Implemented in app/routers/chat/_context.py + app/agent/message_formatting.py:


Checklist for a new integration

  • [ ] content passed to submit_chat / inject_message is the raw user text. No brackets, no source name, no channel id, no sender name.
  • [ ] msg_metadata has source, sender_id, sender_display_name, sender_type.
  • [ ] If the platform has a native @-tag token (Slack <@U…>, Discord <@…>), populate mention_token.
  • [ ] If the platform delivers prior-message thread context (Slack threaded replies, email reply chains), put the LLM-ready summary in thread_context — NOT in content.
  • [ ] The UI needs no per-integration regex to render your messages — it reads sender_display_name + source from metadata and displays content verbatim.

Historic rows

Rows persisted before this contract shipped still carry their baked-in prefixes.
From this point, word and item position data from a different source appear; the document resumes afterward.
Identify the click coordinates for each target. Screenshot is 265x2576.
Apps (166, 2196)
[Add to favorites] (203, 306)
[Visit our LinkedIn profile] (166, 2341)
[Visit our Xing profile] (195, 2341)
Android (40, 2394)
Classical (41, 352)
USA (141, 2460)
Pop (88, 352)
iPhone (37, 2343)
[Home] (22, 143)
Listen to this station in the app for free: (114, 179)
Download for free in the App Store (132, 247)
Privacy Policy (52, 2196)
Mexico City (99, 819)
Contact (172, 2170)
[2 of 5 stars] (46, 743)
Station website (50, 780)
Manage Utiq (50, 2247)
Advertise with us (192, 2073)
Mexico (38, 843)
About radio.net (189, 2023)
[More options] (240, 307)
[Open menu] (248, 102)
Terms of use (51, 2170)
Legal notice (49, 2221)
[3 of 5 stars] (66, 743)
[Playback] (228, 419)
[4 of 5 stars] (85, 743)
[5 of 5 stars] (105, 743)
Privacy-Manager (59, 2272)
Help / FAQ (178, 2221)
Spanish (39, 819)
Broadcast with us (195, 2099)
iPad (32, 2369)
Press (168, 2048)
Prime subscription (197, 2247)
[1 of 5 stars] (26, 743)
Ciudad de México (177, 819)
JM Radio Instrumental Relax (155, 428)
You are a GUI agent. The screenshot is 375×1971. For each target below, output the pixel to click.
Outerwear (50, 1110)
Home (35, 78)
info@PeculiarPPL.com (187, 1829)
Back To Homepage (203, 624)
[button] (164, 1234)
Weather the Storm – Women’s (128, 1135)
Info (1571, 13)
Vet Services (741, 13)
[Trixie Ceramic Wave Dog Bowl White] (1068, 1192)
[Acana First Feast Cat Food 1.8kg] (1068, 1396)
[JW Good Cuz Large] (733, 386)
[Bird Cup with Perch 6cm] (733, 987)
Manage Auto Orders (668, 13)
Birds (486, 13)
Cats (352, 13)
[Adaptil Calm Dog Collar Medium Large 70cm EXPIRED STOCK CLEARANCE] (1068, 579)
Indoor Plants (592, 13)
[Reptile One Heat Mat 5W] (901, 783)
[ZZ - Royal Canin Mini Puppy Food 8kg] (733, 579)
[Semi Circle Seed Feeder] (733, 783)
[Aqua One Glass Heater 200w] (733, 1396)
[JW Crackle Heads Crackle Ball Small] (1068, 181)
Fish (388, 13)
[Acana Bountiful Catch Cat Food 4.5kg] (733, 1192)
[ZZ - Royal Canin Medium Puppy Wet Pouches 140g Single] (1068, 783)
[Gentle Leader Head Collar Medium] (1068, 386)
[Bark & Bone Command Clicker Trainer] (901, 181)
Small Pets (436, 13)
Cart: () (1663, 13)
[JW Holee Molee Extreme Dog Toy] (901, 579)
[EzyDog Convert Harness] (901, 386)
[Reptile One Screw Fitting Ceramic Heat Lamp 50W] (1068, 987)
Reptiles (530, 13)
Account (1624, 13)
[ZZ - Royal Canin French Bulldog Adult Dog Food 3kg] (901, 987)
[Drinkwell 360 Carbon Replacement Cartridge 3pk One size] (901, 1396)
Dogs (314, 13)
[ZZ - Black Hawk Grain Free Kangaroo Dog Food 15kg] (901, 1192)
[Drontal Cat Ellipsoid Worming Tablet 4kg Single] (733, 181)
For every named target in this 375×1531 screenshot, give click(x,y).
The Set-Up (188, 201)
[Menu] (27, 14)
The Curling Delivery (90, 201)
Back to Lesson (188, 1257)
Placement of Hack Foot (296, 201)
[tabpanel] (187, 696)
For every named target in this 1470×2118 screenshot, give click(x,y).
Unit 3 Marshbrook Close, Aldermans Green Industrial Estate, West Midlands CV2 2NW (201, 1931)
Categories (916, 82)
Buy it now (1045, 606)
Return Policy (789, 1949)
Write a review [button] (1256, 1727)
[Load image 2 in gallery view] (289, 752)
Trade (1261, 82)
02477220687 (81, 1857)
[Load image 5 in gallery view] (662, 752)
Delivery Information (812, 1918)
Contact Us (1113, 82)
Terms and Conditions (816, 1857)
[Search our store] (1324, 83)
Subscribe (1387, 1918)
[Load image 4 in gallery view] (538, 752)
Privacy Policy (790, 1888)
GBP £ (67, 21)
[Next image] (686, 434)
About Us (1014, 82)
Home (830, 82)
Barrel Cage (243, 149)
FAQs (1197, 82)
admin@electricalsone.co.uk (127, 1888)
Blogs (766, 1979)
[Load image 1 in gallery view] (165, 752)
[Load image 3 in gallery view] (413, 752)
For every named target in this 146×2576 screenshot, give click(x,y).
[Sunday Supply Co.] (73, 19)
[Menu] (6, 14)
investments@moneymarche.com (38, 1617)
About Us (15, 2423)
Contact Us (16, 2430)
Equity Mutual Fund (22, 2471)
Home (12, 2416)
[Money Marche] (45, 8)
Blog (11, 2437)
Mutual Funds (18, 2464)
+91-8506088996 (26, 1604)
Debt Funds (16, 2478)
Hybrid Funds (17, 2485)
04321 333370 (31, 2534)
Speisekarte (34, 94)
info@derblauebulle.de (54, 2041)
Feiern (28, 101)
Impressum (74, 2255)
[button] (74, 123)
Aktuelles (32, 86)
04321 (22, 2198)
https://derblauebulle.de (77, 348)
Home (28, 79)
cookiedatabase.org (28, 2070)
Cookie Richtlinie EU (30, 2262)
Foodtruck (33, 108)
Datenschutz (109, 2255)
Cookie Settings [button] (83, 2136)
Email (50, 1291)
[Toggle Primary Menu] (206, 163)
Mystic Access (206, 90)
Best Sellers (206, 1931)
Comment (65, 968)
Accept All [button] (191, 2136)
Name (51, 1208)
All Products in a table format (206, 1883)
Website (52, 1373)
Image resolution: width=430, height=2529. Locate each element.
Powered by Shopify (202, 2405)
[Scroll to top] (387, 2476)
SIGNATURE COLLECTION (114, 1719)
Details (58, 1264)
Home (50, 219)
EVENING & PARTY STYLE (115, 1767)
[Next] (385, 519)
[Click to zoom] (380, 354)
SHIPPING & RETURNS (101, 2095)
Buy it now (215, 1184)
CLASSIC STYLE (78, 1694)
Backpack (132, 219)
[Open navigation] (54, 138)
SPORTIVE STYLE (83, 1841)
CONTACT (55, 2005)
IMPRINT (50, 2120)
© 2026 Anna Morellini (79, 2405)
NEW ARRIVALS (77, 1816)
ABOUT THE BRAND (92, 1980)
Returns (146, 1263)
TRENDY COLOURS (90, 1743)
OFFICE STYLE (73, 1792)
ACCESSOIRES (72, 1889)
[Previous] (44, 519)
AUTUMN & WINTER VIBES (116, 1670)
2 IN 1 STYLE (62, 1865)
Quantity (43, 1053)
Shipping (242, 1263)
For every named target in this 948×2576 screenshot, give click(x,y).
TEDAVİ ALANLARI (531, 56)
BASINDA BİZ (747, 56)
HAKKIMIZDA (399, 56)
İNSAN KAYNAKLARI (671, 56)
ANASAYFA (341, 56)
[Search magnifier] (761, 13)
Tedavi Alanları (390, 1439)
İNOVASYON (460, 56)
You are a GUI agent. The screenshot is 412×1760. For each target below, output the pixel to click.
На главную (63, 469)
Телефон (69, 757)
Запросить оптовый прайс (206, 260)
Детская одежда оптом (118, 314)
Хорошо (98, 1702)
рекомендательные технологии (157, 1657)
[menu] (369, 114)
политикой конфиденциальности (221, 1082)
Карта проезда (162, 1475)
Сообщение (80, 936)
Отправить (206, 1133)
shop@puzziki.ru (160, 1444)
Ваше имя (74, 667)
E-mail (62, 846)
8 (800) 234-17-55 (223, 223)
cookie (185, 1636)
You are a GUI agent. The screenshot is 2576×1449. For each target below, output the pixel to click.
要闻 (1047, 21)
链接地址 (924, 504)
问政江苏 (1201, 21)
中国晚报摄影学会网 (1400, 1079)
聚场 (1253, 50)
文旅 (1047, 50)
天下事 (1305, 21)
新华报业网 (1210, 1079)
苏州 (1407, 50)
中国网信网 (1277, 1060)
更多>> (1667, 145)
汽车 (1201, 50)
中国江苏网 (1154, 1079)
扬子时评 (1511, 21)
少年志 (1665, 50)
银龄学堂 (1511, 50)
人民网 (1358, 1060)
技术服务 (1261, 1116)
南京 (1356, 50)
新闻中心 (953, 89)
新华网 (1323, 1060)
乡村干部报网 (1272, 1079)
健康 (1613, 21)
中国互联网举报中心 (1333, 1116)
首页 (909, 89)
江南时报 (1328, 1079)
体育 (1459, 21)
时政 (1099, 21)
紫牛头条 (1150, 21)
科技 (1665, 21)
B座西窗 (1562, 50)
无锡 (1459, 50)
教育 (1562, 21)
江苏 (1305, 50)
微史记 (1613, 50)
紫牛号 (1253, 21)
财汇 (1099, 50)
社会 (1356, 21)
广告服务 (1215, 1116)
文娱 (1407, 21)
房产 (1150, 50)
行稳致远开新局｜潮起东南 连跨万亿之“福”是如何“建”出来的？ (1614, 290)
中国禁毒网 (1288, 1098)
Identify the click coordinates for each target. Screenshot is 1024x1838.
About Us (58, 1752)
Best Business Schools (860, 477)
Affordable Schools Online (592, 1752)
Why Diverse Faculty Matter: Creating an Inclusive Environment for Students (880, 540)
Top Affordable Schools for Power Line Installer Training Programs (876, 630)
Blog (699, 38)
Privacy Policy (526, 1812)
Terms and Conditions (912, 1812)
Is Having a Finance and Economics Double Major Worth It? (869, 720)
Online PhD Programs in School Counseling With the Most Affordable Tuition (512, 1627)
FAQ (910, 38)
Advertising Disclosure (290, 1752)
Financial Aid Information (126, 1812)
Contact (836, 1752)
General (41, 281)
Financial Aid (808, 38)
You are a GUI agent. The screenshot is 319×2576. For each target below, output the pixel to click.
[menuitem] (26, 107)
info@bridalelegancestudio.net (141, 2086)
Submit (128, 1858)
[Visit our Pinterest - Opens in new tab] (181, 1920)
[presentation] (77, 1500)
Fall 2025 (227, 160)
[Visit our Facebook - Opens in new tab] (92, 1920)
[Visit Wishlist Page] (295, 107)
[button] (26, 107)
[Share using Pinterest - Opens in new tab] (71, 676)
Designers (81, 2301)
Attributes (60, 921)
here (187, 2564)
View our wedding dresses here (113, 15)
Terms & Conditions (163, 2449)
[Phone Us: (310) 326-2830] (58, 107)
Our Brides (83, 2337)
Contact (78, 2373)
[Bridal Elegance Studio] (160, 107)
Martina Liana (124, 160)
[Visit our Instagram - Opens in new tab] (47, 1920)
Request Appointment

The UI has a transitional stripLegacyIngestPrefix(content, source) helper (see ui/src/components/chat/messageUtils.ts) that peels off the historic shapes for display. It is scheduled for removal after 2026-Q3 — historic rows will have aged out of active context windows by then.

No data migration is planned: historic LLM context has already been observed with the old prefixes, and rewriting history creates more surprises than it prevents.